Finalement Saint-Dié fut reconstruit en béton certes, mais coloré en rose pour rappeler le grès, et si la rue dont la chaussée a été élargie est constituée de quatre longs bâtiments seulement, ceux-ci s'inspirent de l’ordonnancement du XVIIIe siècle, les décrochements côté Meurthe compris. Quelques rues secondaires situées à deux pas ont été rectifiées, mais ont gardé leur étroitesse devenue très vite préjudiciable à la circulation automobile. Quelques concessions à la modernité ont donc été faites, mais très limitées.

Quoi qu'il en soit, le plan de Saint-Dié étudié par Le Corbusier, qui le considérait comme un des plus réussis de sa carrière, constitue une charnière essentielle dans l’œuvre de bâtisseur du maître : il est à la fois l'application des schémas de la Ville Radieuse à une petite localité et il ouvre la voie à la conception du capitole de Chandigarh une transposition adaptée à la taille d'une capitale.
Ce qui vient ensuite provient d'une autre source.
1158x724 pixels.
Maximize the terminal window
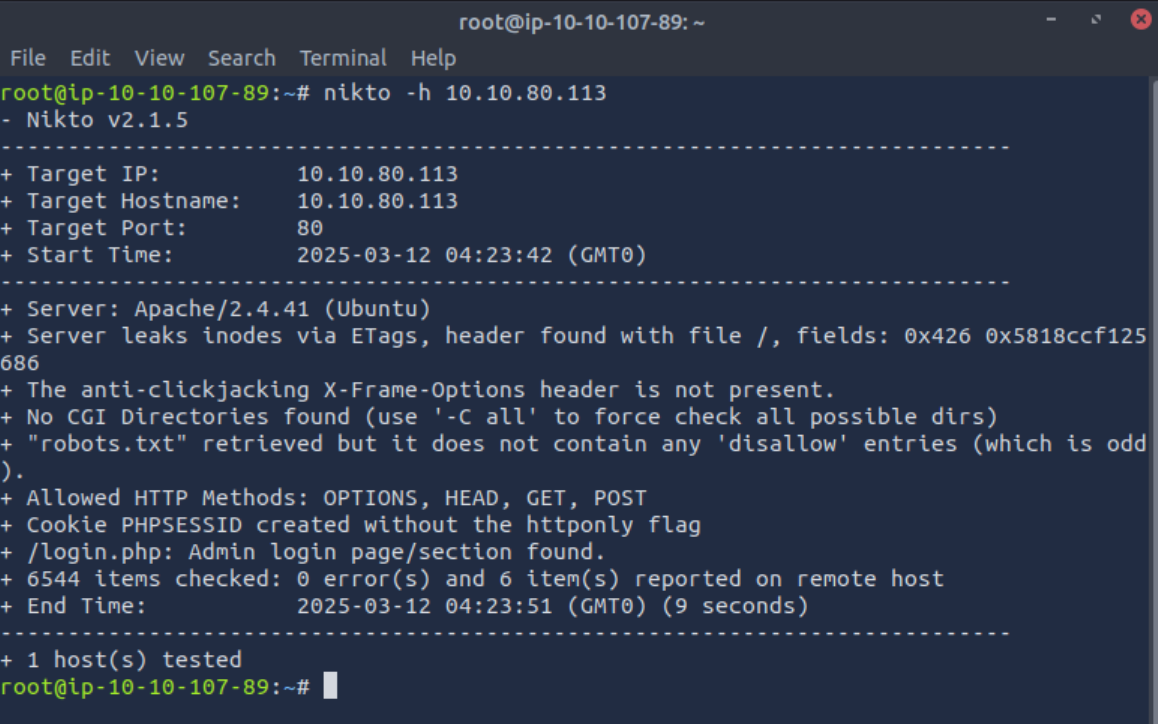pyautogui.click(x=1096, y=19)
Beaucoup d'idées théoriques sont pour l'application à Saint-Dié-des-Vosges travaillées de manière de plus en plus réaliste.  Claude Peclet dans L’hebdo du 11 juin 1987 écrit, désignant le plan de Saint-Dié : "il demeure un modèle, un exemple cohérent d'une telle richesse que le siècle n’a pas encore fini d'en estimer l'ampleur".

Les projets pour La Pallice et Saint-Gaudens, contemporains de celui de Saint-Dié (1945-46), qui n'aboutirent pas non plus, procédaient des mêmes principes : respect de la ville ancienne, quartiers nouveaux édifiés dans la verdure, unités d'habitation à services communs complétés au sol par "les prolongements du logis", gratte-ciel des "forces civiques" dialoguant avec l'église à Saint-Gaudens (comme à Saint-Dié avec la cathédrale), cités-jardins horizontales, zone d'établissements industriels, séparation des trafics, ouverture sur des horizons majestueux (ici l'océan, là les Pyrénées), brise-soleil, etc.

Du projet pour Saint-Dié-des-Vosges il reste 150 plans et une maquette à la Fondation Le Corbusier à Paris.